Matthew Marks is pleased to announce an exhibition of new work by Paul Sietsema in his galleries at 522 and 502 West 22nd Street. Sietsema’s works address the production, consumption, and proliferation of cultural objects and the systems in which these objects circulate. The exhibition includes a group of new paintings and drawings, as well as Sietsema’s two most recent films.
The paintings begin with objects in the studio. Sietsema photographs the objects coated in paint and duplicates these images on linen by hand. Each painting in the exhibition represents some aspect of how a painting can function. One work, addressing the idea of transfer between the artist and viewer, portrays a phone with its receiver lying beside it. Another depicts a red expanse of paint with exposed areas of raw linen. The image, which resembles a materialist painting in the vein of Arte Povera, suggests that paint can make its own forms. The exposed linen sets the rendered image of paint beside the actual material of painting. A third work features painted images of coins flooded with or sliding in pools of paint, likening the commerce and exchange value of painting to a material action.
In three large drawings, hands carry out a series of actions — painting an oval, holding a cloth folded into a triangle, or presenting a painted rectangular board. The drawings are made through a technique that involves applying latex to the negative space of the image, after which ink is applied over the entire surface of the paper. The latex is then removed, revealing the image. This technique mirrors the material reversal of analog film-based photography, in which a negative is used to transfer the image.
In another series of paintings, years are depicted as if etched in stone. Taken from images of historical buildings and monuments, these years have been restructured to reflect the artist’s personal history. Because current modes of image proliferation are creating a more generalized notion of the past, the 1980s and 1990s seem much more distant in time, a phenomenon invoked in these paintings.
Abstract Composition, a 35-millimeter film, is being shown for the first time. In it, a sign rotating in space displays a brief description of a different object with each rotation. As Sietsema notes, “The punched dot letters of the sign represent the infrastructural aesthetics that exist for manufacturing — a sublanguage within automated industrial production.” Likewise, the film itself is an automated system of rendering each phrase.
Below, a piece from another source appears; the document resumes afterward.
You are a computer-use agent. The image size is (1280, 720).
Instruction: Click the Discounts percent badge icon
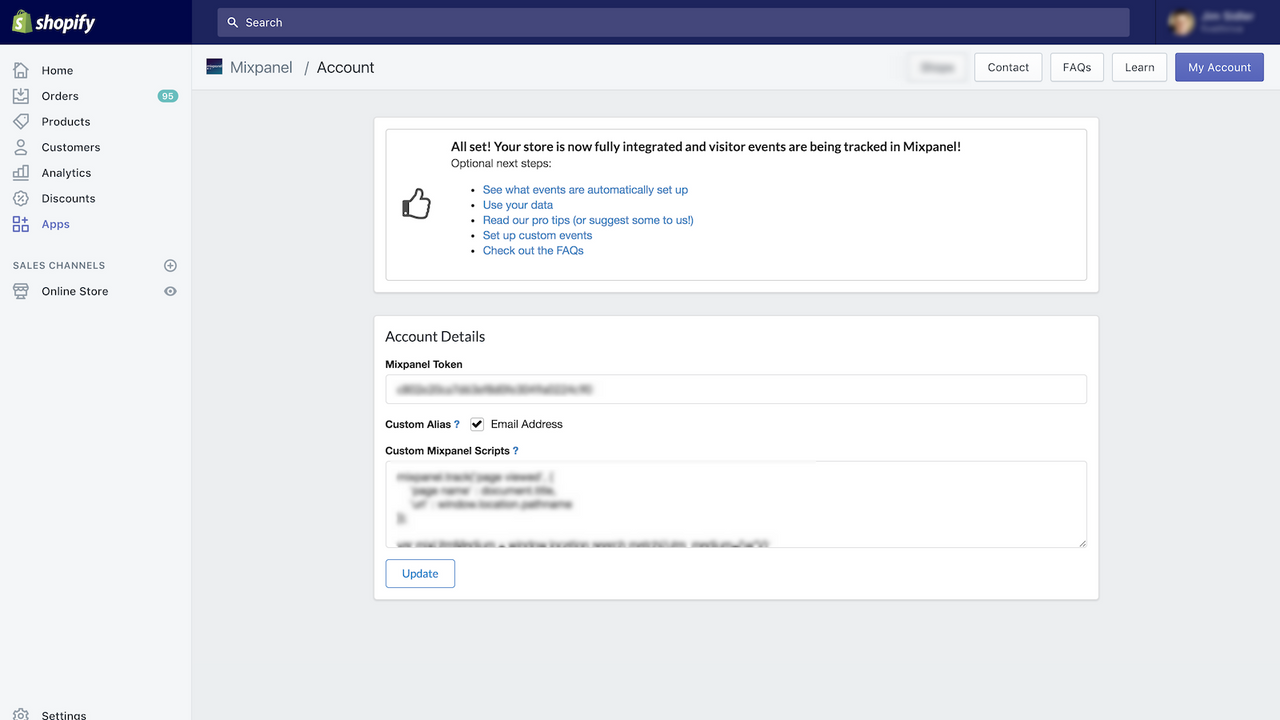[21, 198]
In the small gallery, the 16-millimeter film At the Hour of Tea is being shown in New York for the first time. The central work in Sietsema’s recent traveling survey exhibition, the film presents five sequences that explore configurations of found objects — including an envelope, a typewriter, coins, an inbox, Roman glassware — each following a structure that concludes with an image of a composed tableau. These sequences and objects offer historical analogues for modern processes of consumption, production, and communication: collecting, arranging, and recording. Throughout the sequences a text is revealed piece by piece, gradually describing a historical painting in modernist terms.
Paul Sietsema (born 1968) lives and works in Los Angeles. His work has been the subject of one-person exhibitions at the Museum of Contemporary Art in Chicago, the Wexner Center for the Arts in Columbus, the Kunsthalle Basel, the Museo Nacional Centro de Arte Reina Sofía in Madrid, the Museum of Modern Art in New York, the San Francisco Museum of Modern Art, and the Whitney Museum of American Art in New York. Monographs on Sietsema’s work have been published by the Kunsthalle Basel, the Wexner Center for the Arts, the Museum of Modern Art, and the Whitney Museum.
A publication about Sietsema’s films from the past twelve years was just published by Mousse Publishing in Milan. An artist’s book focusing on the film At the Hour of Tea was recently published by Rite Editions in San Francisco and Sternberg Press in Berlin.